Asymptotic bandwidths are usually estimated by sending a number of very large messages through the network, measuring the end-to-end throughput. As with other bandwidths, the asymptotic bandwidth is measured in multiples of bits per seconds. Since bandwidth spikes can skew the measurement, carriers often use the 95th percentile method. This method continuously measures bandwidth usage and then removes the top 5 percent.

==Multimedia==
Digital bandwidth may also refer to: multimedia bit rate or average bitrate after multimedia data compression (source coding), defined as the total amount of data divided by the playback time.

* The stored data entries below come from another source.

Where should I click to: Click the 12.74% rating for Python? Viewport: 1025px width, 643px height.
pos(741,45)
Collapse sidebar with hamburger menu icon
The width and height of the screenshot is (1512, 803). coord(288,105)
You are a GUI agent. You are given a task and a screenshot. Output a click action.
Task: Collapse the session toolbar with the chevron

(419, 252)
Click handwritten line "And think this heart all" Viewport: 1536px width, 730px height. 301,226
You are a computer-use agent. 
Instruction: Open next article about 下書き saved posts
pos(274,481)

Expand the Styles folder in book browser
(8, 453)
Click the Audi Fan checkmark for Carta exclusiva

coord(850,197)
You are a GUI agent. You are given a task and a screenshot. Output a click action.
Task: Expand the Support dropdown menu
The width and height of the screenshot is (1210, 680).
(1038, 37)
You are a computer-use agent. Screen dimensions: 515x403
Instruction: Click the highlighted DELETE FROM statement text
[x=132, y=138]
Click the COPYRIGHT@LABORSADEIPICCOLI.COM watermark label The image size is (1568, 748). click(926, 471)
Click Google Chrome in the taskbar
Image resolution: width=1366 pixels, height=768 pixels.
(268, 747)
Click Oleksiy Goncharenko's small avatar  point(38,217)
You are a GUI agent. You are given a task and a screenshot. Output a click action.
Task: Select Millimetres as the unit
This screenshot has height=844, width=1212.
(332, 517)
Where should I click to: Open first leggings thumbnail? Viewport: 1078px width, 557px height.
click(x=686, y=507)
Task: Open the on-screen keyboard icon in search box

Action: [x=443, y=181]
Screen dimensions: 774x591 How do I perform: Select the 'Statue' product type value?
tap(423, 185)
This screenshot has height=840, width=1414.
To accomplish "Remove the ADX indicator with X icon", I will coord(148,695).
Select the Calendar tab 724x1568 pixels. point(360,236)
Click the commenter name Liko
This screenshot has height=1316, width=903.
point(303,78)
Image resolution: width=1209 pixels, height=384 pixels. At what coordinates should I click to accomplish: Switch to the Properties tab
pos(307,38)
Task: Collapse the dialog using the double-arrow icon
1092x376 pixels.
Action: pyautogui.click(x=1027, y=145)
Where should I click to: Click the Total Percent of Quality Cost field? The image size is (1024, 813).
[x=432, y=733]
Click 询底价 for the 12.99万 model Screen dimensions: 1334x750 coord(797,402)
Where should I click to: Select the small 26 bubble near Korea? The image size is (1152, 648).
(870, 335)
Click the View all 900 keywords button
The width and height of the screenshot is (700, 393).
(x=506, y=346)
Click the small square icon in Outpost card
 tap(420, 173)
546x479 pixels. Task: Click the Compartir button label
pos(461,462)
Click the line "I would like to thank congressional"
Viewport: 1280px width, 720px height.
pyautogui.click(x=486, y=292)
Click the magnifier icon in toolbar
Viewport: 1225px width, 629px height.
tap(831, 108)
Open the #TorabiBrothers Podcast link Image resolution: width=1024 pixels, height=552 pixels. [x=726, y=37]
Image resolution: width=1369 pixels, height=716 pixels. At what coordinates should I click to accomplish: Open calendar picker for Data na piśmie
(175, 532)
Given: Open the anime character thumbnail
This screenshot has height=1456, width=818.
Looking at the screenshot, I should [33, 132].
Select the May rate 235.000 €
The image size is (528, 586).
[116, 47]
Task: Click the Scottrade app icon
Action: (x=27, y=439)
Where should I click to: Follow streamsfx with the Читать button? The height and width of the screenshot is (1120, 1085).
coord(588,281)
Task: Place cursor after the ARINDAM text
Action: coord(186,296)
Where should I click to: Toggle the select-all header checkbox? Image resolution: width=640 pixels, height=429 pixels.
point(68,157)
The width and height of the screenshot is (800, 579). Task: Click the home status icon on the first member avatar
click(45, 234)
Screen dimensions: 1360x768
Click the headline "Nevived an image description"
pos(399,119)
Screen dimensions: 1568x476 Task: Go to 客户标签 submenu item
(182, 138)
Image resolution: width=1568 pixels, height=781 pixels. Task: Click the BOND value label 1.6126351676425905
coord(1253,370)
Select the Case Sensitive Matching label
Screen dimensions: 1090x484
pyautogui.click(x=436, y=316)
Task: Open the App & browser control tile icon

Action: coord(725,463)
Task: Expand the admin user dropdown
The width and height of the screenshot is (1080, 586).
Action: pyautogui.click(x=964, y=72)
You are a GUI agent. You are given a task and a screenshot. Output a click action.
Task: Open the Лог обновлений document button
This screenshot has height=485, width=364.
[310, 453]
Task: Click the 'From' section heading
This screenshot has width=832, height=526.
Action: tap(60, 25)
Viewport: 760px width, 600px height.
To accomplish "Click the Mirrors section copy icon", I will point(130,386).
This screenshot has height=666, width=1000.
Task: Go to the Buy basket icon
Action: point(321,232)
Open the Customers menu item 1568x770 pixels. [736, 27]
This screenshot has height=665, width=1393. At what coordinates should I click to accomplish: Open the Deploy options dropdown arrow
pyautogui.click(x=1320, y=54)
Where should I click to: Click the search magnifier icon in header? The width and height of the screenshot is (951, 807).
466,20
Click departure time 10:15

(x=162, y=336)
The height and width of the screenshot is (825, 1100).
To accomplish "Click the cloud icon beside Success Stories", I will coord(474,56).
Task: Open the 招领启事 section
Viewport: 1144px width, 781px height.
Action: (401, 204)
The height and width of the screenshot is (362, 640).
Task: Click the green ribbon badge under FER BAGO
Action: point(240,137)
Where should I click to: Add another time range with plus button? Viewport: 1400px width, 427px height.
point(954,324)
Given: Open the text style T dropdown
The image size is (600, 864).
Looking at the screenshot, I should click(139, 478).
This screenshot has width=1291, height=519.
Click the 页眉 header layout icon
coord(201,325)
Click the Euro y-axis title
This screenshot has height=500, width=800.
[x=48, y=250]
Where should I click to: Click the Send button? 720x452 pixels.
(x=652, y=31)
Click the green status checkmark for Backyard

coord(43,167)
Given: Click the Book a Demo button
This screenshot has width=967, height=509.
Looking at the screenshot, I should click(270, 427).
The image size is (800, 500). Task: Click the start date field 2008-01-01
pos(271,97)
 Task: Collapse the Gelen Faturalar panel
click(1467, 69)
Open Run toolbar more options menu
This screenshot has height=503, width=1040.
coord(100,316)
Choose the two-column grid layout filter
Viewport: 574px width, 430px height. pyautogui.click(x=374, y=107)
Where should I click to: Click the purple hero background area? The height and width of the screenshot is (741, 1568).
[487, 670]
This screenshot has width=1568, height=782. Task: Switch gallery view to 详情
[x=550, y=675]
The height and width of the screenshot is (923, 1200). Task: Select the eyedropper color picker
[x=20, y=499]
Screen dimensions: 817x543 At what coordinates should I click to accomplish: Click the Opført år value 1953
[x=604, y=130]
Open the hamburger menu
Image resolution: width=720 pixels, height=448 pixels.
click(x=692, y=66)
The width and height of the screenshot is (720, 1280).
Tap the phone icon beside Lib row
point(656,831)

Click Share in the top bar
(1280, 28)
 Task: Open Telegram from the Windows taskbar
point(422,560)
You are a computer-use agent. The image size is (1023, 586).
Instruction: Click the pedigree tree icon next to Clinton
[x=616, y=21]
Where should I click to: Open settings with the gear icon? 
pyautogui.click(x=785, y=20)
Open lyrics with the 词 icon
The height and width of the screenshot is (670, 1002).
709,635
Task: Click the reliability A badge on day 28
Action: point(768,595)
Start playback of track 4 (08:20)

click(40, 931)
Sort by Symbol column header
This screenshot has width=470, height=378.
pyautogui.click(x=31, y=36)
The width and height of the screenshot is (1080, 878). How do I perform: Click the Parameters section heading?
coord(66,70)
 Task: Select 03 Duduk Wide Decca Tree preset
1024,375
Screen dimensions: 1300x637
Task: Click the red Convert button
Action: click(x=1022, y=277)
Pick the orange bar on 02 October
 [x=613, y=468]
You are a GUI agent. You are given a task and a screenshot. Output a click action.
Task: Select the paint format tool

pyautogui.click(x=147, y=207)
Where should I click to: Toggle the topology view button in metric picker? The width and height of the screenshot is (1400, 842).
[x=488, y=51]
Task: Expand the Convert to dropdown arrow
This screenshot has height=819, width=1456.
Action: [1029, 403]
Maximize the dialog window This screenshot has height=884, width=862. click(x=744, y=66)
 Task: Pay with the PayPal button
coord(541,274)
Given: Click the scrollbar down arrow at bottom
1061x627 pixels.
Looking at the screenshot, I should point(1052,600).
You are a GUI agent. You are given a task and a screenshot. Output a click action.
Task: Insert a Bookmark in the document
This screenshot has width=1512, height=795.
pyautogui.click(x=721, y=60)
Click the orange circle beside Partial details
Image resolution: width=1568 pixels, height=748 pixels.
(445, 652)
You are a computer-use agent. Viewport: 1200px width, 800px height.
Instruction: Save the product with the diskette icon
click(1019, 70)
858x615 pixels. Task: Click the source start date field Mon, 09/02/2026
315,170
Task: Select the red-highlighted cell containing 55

Due to the impractically high bandwidth requirements of uncompressed digital media, the required multimedia bandwidth can be significantly reduced with data compression. The most widely used data compression technique for media bandwidth reduction is the discrete cosine transform (DCT), which was first proposed by Nasir Ahmed in the early 1970s. DCT compression significantly reduces the amount of memory and bandwidth required for digital signals, capable of achieving a data compression ratio of up to 100:1 compared to uncompressed media.

== Web hosting ==

In web hosting service, the term bandwidth is often used to describe the amount of data transferred to or from the website or server within a prescribed period of time, for example bandwidth consumption accumulated over a month measured in gigabytes per month. The more accurate phrase used for this meaning of a maximum amount of data transfer each month or given period is monthly data transfer.

A similar situation can occur for end-user Internet service providers as well, especially where network capacity is limited (for example in areas with underdeveloped internet connectivity and on wireless networks).

== Internet connections ==

Maximum physical layer net bandwidth of common Internet access technologies
| Bit rate | Connection type |
|---|---|
| 56 kbit/s | Dial-up |
| 1.5 Mbit/s | ADSL Lite |
| 1.544 Mbit/s | T1/DS1 |
| 2.048 Mbit/s | E1 / E-carrier |
| 4 Mbit/s | ADSL1 |
| 10 Mbit/s | Ethernet |
| 11 Mbit/s | Wireless 802.11b |
| 24 Mbit/s | ADSL2+ |
| 44.736 Mbit/s | T3/DS3 |
| 54 Mbit/s | Wireless 802.11g |
| 100 Mbit/s | Fast Ethernet |
| 155 Mbit/s | OC3 |
| 600 Mbit/s | Wireless 802.11n |
| 622 Mbit/s | OC12 |
| 1 Gbit/s | Gigabit Ethernet |
| 1.3 Gbit/s | Wireless 802.11ac |
| 2.5 Gbit/s | OC48 |
| 5 Gbit/s | SuperSpeed USB |
| 7 Gbit/s | Wireless 802.11ad |
| 9.6 Gbit/s | OC192 |
| 10 Gbit/s | 10 Gigabit Ethernet, SuperSpeed USB 10 Gbit/s |
| 20 Gbit/s | SuperSpeed USB 20 Gbit/s |
| 40 Gbit/s | Thunderbolt 3 |
| 100 Gbit/s | 100 Gigabit Ethernet |

==Edholm's law==

Edholm's law, proposed by and named after Phil Edholm in 2004, holds that the bandwidth of telecommunication networks double every 18 months, which has proven to be true since the 1970s. The trend is evident in the cases of Internet, cellular (mobile), wireless LAN and wireless personal area networks.

The MOSFET (metal–oxide–semiconductor field-effect transistor) is the most important factor enabling the rapid increase in bandwidth. The MOSFET (MOS transistor) was invented by Mohamed M. Atalla and Dawon Kahng at Bell Labs in 1959, and went on to become the basic building block of modern telecommunications technology. Continuous MOSFET scaling, along with various advances in MOS technology, has enabled both Moore's law (transistor counts in integrated circuit chips doubling every two years) and Edholm's law (communication bandwidth doubling every 18 months).